PROBLEM REQUIREMENTS:
Working from the records below, repeat exactly the lines starting at the line that contains "Click the horizontal scrollbar in" and ending at the line that contains "Select the home destination shortcut", inclusive.

*** DATA FOR PROCESSING ***

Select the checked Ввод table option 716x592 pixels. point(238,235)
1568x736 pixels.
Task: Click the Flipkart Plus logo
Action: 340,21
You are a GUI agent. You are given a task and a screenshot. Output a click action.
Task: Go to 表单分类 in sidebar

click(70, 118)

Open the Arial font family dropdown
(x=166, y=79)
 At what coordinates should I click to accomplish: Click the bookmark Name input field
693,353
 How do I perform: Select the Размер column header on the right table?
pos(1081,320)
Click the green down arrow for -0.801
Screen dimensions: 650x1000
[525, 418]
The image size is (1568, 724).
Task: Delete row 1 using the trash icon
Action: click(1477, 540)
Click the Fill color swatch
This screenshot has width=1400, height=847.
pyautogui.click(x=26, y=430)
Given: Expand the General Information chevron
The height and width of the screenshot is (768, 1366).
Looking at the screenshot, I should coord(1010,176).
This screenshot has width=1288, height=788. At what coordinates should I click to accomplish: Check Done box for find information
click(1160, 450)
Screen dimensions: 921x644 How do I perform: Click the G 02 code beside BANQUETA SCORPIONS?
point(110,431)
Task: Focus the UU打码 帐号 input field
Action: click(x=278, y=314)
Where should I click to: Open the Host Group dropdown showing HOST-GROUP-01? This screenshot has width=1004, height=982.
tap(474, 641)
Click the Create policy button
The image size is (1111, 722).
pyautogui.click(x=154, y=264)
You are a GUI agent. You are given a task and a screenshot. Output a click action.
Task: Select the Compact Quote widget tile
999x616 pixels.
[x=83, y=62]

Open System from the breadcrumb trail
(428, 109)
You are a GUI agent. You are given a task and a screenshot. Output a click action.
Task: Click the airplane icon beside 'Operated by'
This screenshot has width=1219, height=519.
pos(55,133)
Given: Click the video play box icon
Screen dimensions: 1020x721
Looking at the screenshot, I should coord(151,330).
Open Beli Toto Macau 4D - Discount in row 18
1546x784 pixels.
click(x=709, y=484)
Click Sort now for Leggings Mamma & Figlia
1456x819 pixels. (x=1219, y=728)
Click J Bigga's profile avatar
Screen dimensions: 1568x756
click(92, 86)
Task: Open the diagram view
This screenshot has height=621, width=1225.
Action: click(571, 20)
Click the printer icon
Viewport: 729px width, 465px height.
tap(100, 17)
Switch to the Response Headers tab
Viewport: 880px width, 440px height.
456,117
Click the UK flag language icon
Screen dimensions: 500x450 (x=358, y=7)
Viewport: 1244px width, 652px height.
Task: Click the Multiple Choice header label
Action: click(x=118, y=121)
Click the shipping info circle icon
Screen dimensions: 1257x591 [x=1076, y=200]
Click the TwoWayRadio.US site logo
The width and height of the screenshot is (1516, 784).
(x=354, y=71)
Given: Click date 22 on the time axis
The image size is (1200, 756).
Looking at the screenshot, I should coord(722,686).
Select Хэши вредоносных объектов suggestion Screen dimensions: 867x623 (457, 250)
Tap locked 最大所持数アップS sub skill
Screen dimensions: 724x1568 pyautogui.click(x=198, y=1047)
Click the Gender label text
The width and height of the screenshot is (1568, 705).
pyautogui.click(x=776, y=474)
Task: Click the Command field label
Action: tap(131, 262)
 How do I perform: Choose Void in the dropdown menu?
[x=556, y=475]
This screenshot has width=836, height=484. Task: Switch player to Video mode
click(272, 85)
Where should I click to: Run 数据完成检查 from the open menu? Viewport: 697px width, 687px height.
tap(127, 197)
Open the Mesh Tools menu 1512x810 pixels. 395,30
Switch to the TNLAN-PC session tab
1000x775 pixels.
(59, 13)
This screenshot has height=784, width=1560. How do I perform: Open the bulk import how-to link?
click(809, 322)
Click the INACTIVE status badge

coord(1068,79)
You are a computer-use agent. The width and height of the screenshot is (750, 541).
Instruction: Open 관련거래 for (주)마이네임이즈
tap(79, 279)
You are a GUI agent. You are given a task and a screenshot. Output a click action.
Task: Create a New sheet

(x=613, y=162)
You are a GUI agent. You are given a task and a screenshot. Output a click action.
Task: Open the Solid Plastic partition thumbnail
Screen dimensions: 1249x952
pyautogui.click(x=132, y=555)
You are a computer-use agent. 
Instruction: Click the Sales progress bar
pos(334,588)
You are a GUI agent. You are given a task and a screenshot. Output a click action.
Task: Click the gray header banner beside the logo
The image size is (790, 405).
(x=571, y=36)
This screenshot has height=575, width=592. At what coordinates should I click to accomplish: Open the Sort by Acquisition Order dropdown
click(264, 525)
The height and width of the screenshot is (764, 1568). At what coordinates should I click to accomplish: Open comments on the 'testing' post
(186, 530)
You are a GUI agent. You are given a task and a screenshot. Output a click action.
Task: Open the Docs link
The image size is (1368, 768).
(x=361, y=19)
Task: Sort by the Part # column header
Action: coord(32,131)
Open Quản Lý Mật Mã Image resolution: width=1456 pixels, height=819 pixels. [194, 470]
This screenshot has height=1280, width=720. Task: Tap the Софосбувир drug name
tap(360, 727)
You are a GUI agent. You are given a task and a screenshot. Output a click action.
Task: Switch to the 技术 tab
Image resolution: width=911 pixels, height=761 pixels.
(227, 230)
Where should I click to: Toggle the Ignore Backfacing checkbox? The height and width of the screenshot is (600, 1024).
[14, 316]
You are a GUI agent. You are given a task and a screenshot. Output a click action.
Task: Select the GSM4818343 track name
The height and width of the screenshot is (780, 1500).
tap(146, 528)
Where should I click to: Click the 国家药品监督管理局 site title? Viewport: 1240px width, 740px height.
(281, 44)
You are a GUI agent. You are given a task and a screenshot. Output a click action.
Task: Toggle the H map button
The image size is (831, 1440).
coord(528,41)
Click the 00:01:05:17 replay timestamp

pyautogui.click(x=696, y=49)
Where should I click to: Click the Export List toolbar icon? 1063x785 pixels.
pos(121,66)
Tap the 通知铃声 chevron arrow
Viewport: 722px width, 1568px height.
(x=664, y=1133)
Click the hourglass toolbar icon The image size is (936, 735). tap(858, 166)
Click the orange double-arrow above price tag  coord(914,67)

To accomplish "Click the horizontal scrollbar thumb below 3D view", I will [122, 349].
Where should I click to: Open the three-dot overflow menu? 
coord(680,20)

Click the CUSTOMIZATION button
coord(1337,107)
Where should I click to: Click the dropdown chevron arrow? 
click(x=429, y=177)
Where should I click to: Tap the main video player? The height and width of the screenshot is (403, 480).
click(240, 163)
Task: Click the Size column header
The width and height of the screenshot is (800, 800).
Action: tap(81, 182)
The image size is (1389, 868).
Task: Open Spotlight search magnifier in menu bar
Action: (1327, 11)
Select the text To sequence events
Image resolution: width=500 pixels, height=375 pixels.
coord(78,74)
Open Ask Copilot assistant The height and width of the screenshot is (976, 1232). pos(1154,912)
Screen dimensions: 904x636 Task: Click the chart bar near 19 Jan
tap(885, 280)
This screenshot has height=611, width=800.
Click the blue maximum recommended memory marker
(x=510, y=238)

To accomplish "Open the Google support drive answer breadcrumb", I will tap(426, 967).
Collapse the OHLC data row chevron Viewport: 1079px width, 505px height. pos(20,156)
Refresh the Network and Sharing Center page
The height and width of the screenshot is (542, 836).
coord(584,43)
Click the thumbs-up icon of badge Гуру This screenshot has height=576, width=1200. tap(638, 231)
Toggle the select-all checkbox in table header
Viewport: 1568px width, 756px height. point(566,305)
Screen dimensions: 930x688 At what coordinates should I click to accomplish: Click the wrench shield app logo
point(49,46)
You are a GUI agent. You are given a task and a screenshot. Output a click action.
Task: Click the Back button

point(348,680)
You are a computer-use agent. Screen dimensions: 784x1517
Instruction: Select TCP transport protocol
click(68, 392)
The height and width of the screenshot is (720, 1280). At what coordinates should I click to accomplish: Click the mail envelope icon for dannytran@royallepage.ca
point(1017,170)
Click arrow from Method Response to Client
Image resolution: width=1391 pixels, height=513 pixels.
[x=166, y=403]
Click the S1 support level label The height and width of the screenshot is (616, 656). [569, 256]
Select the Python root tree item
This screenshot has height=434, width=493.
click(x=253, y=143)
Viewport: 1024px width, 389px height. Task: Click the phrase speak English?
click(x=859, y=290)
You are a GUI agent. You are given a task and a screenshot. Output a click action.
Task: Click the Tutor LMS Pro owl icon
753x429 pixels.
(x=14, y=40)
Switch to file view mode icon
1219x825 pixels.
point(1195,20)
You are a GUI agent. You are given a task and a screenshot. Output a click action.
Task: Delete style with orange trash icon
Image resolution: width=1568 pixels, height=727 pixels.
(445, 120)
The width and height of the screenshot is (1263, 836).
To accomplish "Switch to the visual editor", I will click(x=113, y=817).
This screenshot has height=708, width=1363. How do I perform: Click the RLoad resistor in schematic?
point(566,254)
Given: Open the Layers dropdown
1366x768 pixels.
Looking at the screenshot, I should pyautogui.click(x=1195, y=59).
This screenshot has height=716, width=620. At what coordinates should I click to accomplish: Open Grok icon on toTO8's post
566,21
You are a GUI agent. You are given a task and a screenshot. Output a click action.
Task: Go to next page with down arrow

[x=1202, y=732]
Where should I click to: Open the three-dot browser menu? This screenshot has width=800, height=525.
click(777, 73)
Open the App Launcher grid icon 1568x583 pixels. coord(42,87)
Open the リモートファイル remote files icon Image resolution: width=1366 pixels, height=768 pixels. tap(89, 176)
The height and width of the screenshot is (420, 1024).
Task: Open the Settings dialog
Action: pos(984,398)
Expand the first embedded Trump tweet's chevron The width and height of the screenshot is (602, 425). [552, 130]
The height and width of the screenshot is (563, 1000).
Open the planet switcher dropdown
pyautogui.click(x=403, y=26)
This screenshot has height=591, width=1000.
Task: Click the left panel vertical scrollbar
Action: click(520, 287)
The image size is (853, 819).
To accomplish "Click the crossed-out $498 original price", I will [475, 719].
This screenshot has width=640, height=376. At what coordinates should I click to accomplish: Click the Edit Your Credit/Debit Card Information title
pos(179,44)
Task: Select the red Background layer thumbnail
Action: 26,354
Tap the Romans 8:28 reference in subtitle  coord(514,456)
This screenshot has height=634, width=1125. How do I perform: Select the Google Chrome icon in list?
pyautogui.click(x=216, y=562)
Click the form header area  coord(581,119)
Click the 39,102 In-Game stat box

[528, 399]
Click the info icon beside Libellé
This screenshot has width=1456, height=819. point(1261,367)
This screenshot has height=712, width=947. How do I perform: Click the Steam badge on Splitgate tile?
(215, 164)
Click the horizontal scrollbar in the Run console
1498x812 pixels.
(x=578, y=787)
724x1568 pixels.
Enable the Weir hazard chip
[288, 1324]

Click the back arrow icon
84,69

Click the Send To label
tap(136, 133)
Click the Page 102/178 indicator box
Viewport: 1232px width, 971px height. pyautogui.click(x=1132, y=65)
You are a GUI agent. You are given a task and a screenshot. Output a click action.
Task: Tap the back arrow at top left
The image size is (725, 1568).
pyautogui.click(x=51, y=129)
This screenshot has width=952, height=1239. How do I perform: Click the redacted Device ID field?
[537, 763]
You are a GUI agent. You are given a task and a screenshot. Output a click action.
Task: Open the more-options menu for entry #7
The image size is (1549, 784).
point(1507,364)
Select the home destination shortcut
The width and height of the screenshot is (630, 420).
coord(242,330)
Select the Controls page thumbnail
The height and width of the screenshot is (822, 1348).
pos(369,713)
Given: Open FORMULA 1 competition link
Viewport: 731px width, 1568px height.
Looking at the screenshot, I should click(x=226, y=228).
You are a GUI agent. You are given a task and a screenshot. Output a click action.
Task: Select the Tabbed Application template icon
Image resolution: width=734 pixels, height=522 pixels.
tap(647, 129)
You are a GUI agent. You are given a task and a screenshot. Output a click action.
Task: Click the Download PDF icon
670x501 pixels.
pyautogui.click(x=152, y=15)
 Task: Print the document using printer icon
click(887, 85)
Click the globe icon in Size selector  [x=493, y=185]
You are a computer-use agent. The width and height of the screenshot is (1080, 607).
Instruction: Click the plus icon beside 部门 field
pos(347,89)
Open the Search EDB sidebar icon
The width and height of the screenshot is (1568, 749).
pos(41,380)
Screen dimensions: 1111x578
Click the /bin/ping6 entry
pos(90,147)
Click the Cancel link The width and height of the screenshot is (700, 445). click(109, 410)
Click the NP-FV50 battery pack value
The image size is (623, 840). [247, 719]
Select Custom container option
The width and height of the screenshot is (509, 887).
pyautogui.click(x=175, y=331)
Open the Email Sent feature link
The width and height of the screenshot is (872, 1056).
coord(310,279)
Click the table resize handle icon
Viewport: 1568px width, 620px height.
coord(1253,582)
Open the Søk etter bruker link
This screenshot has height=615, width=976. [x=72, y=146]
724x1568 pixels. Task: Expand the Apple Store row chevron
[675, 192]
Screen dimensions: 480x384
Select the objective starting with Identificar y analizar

*** End of DATA FOR PROCESSING ***

RESULT OF THE TASK:
Click the horizontal scrollbar in the Run console
1498x812 pixels.
(x=578, y=787)
724x1568 pixels.
Enable the Weir hazard chip
[288, 1324]

Click the back arrow icon
84,69

Click the Send To label
tap(136, 133)
Click the Page 102/178 indicator box
Viewport: 1232px width, 971px height. pyautogui.click(x=1132, y=65)
You are a GUI agent. You are given a task and a screenshot. Output a click action.
Task: Tap the back arrow at top left
The image size is (725, 1568).
pyautogui.click(x=51, y=129)
This screenshot has width=952, height=1239. How do I perform: Click the redacted Device ID field?
[537, 763]
You are a GUI agent. You are given a task and a screenshot. Output a click action.
Task: Open the more-options menu for entry #7
The image size is (1549, 784).
point(1507,364)
Select the home destination shortcut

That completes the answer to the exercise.